## DOCUMENT
========================================

With this new mode of increasingly fluid word processors, Kirschenbaum notes how “overwritten” literature has become. He writes, “Word processing… encourages authors to overwrite because it is so easy for them to continue revising and embellishing their prose… The charge “overwritten” as brought to bear in this sense is pejorative, shorthand for the combination of efficiency and easy access tat is associated with word processing in the popular imagination” (188). Kirschenbaum discuses the way in which authors can continuously reference back to their writing with the help of these word processors, and rewrite their ideas repeatedly as well as utilize extensive online resources to aid in overly worded texts full of flowery thesaurus fellowships. More interestingly, he also shows how writers can revert back to prior literature and rewrite it as their own. He references Seth Grahame-Smith’s novel Pride and Prejudice and Zombies, which takes Jane Austen’s original pride and prejudice and, with the aid of word processors, replaces chunks of the original to create a newly revised novel based on martial arts prodigy and a monster hunter (191). This text too is overwritten with the aid of these new modes of writing, but Kirschenbaum lovingly calls this form of overwriting a “literary remix,” creating a more accessible piece of art to the 21st century audience (192).

========================================

## GIVEN EXERCISE 1
Copy the entries below again, requests included, from the line holding "The width and" through the last entry, inclusive, and lower every coordinate in the answers by 7. Leave the pictures out.

========================================

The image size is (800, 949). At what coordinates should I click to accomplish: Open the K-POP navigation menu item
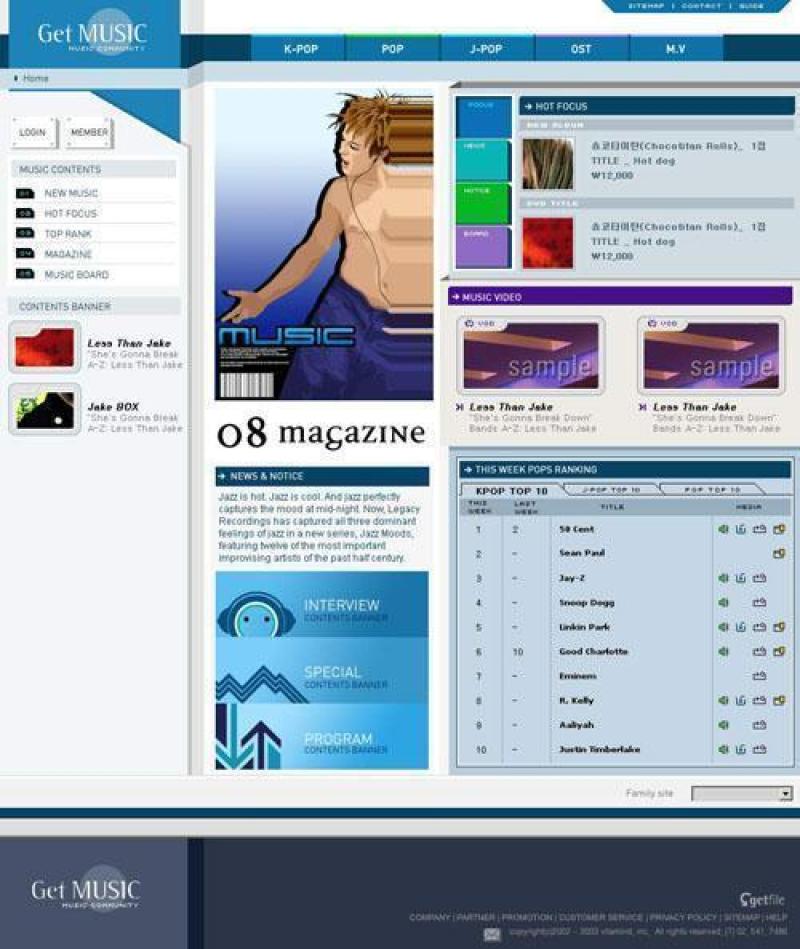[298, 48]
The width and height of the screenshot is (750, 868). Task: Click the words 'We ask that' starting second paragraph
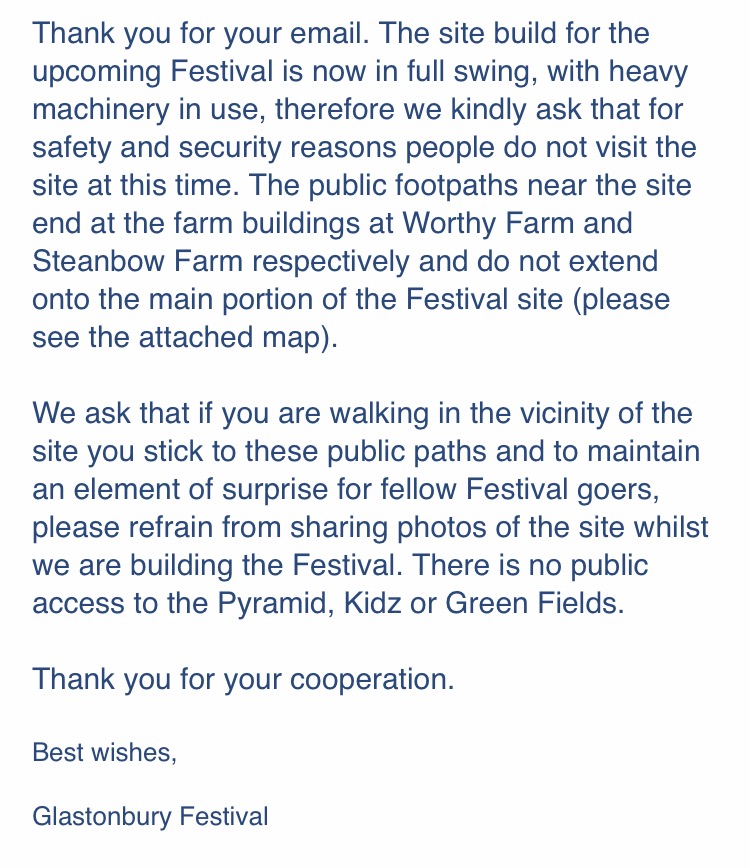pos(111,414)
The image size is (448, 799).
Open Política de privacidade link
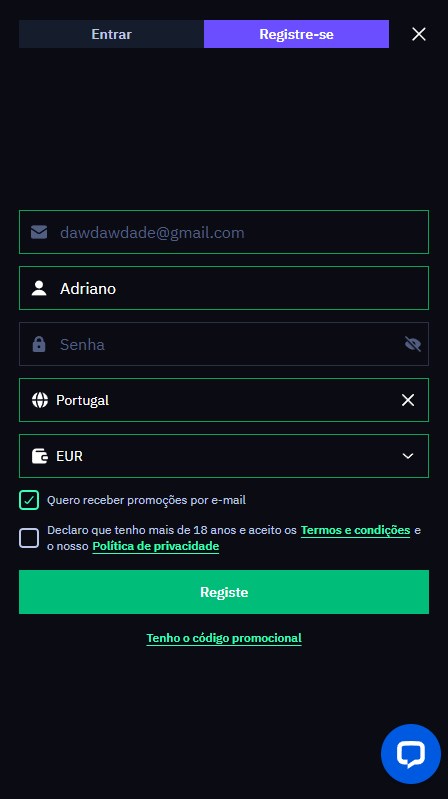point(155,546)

========================================

## GIVEN EXERCISE 2
Pick up the passage on word processing and overwritten literature where it stops and carry it on.

## TASK ANSWER 1
The width and height of the screenshot is (750, 868). Task: Click the words 'We ask that' starting second paragraph
pos(104,407)
The image size is (448, 799).
Open Política de privacidade link
point(148,539)

## TASK ANSWER 2
This accessibility of writing given way by word processors comes in more forms than in just the remixing of the words themselves. Kirschenbaum notes that “…The mundane conventions of writers’ computers and word processors are invited into the aesthetic or affective space of their work, thereby offering up new reservoirs of images, tropes, and formal devices.” In other words, with these new modes of writing, come new ways in which to create literary art. Kirschenbaum discusses how layout and font styles have shaped current literature to create a modern twist, and therefore a modern accessibility for this generation of readers. Kirschenbaum uses the novel by Mark Z. Danielewski, House of Leaves, as a great example. Danielewski utilizes a very imaginative layout with words scattered around pages in bizarre borders and different blockings to create a story beyond the words themselves, which he was only able to do with the help of numerous word processors. This mode of imaginative word processing taking the meaning beyond the words themselves is what Kirschenbaum coins as “World Processing” (195). While literature must hold some resistance of older technology to maintain originality and character, word processing’s fluidity does give way to a new form of artistry for writers and a more worldly array of interpretations for the modern reader.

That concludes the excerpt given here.